- PROMPT: An identical copy of the data below is needed.

======== PROVIDED RECORDS ========

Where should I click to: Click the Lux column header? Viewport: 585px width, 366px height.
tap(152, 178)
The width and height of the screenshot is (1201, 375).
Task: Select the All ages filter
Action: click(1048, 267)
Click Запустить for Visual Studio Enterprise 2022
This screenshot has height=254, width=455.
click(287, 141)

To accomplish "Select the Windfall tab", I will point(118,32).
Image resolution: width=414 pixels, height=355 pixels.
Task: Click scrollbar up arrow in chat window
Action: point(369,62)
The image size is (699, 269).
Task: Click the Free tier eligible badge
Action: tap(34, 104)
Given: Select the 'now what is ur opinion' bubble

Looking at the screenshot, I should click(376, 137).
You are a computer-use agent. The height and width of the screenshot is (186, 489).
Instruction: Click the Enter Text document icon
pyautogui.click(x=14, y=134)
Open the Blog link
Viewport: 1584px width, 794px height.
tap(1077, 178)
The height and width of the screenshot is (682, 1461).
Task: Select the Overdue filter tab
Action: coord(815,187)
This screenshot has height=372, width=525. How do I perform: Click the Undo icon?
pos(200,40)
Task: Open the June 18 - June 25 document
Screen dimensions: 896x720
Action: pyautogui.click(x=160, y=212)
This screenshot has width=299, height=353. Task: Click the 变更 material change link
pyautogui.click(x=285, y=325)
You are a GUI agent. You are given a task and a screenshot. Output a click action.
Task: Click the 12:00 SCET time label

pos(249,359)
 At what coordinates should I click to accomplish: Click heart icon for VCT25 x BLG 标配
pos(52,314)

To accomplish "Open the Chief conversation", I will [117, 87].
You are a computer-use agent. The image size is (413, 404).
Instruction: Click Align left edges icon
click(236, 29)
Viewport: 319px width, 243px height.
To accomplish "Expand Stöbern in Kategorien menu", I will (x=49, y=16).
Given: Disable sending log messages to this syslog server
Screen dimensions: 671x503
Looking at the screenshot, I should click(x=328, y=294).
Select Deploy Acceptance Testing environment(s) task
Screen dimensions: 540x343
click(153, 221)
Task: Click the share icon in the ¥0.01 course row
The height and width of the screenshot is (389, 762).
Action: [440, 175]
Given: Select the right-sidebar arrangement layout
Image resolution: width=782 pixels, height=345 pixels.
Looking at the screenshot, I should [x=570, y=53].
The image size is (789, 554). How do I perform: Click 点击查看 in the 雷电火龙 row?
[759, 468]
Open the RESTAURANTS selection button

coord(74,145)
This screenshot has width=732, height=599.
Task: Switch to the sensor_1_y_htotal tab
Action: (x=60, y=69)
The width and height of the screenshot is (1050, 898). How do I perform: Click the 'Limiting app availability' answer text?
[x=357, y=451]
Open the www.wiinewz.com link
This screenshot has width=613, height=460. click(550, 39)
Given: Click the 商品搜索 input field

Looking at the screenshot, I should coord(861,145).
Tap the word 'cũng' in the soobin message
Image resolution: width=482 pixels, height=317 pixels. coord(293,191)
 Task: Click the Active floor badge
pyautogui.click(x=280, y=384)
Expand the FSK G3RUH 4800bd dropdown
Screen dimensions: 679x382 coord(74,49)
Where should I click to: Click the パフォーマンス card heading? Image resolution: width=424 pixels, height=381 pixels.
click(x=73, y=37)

========

- RESPONSE AREA:
Where should I click to: Click the Lux column header? Viewport: 585px width, 366px height.
tap(152, 178)
The width and height of the screenshot is (1201, 375).
Task: Select the All ages filter
Action: click(1048, 267)
Click Запустить for Visual Studio Enterprise 2022
This screenshot has height=254, width=455.
click(287, 141)

To accomplish "Select the Windfall tab", I will point(118,32).
Image resolution: width=414 pixels, height=355 pixels.
Task: Click scrollbar up arrow in chat window
Action: point(369,62)
The image size is (699, 269).
Task: Click the Free tier eligible badge
Action: tap(34, 104)
Given: Select the 'now what is ur opinion' bubble

Looking at the screenshot, I should click(376, 137).
You are a computer-use agent. The height and width of the screenshot is (186, 489).
Instruction: Click the Enter Text document icon
pyautogui.click(x=14, y=134)
Open the Blog link
Viewport: 1584px width, 794px height.
tap(1077, 178)
The height and width of the screenshot is (682, 1461).
Task: Select the Overdue filter tab
Action: coord(815,187)
This screenshot has height=372, width=525. How do I perform: Click the Undo icon?
pos(200,40)
Task: Open the June 18 - June 25 document
Screen dimensions: 896x720
Action: pyautogui.click(x=160, y=212)
This screenshot has width=299, height=353. Task: Click the 变更 material change link
pyautogui.click(x=285, y=325)
You are a GUI agent. You are given a task and a screenshot. Output a click action.
Task: Click the 12:00 SCET time label

pos(249,359)
 At what coordinates should I click to accomplish: Click heart icon for VCT25 x BLG 标配
pos(52,314)

To accomplish "Open the Chief conversation", I will [117, 87].
You are a computer-use agent. The image size is (413, 404).
Instruction: Click Align left edges icon
click(236, 29)
Viewport: 319px width, 243px height.
To accomplish "Expand Stöbern in Kategorien menu", I will (x=49, y=16).
Given: Disable sending log messages to this syslog server
Screen dimensions: 671x503
Looking at the screenshot, I should click(x=328, y=294).
Select Deploy Acceptance Testing environment(s) task
Screen dimensions: 540x343
click(153, 221)
Task: Click the share icon in the ¥0.01 course row
The height and width of the screenshot is (389, 762).
Action: [440, 175]
Given: Select the right-sidebar arrangement layout
Image resolution: width=782 pixels, height=345 pixels.
Looking at the screenshot, I should [x=570, y=53].
The image size is (789, 554). How do I perform: Click 点击查看 in the 雷电火龙 row?
[759, 468]
Open the RESTAURANTS selection button

coord(74,145)
This screenshot has width=732, height=599.
Task: Switch to the sensor_1_y_htotal tab
Action: (x=60, y=69)
The width and height of the screenshot is (1050, 898). How do I perform: Click the 'Limiting app availability' answer text?
[x=357, y=451]
Open the www.wiinewz.com link
This screenshot has width=613, height=460. click(550, 39)
Given: Click the 商品搜索 input field

Looking at the screenshot, I should coord(861,145).
Tap the word 'cũng' in the soobin message
Image resolution: width=482 pixels, height=317 pixels. coord(293,191)
 Task: Click the Active floor badge
pyautogui.click(x=280, y=384)
Expand the FSK G3RUH 4800bd dropdown
Screen dimensions: 679x382 coord(74,49)
Where should I click to: Click the パフォーマンス card heading? Image resolution: width=424 pixels, height=381 pixels.
click(x=73, y=37)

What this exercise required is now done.